→ EXERCISE OBJECTIVE
In the data below, find every line with the string "computer" and pull it out.

→ TASK MATERIAL
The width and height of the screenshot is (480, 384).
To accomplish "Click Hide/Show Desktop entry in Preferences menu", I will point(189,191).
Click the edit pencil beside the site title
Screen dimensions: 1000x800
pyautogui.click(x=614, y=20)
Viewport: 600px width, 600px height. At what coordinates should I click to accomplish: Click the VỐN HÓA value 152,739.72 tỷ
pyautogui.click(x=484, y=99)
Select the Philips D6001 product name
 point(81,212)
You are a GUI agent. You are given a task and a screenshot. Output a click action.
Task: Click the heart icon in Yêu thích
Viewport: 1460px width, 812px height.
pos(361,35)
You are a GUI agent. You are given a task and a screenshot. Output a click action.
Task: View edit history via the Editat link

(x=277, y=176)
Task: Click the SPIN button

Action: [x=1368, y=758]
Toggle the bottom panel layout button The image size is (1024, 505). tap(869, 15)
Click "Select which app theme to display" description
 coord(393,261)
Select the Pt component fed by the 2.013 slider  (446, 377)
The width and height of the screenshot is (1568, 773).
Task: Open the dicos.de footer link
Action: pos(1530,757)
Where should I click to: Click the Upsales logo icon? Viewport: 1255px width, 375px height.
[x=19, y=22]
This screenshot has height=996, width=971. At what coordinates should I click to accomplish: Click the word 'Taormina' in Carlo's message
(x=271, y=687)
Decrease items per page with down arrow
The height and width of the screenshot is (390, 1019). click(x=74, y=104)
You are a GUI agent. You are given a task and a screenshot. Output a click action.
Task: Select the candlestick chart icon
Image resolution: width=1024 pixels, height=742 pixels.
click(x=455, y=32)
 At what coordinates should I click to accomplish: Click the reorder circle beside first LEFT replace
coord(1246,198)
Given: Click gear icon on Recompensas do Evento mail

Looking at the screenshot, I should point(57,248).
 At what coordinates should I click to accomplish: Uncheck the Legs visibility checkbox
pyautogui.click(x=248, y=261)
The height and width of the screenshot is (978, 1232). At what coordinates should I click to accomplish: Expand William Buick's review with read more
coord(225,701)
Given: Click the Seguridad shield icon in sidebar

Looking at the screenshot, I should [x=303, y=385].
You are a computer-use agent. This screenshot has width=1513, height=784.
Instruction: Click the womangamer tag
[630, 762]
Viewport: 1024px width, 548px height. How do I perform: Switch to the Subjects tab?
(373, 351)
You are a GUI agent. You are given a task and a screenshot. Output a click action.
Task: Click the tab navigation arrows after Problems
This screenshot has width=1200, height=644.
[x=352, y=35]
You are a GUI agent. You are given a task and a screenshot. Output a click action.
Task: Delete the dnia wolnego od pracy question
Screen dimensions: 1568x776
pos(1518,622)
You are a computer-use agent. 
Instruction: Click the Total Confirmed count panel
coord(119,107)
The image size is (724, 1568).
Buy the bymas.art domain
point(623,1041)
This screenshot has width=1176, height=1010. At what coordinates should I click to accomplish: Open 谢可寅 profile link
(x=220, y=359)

→ TASK ANSWER
You are a computer-use agent. This screenshot has width=1513, height=784.
You are a computer-use agent. 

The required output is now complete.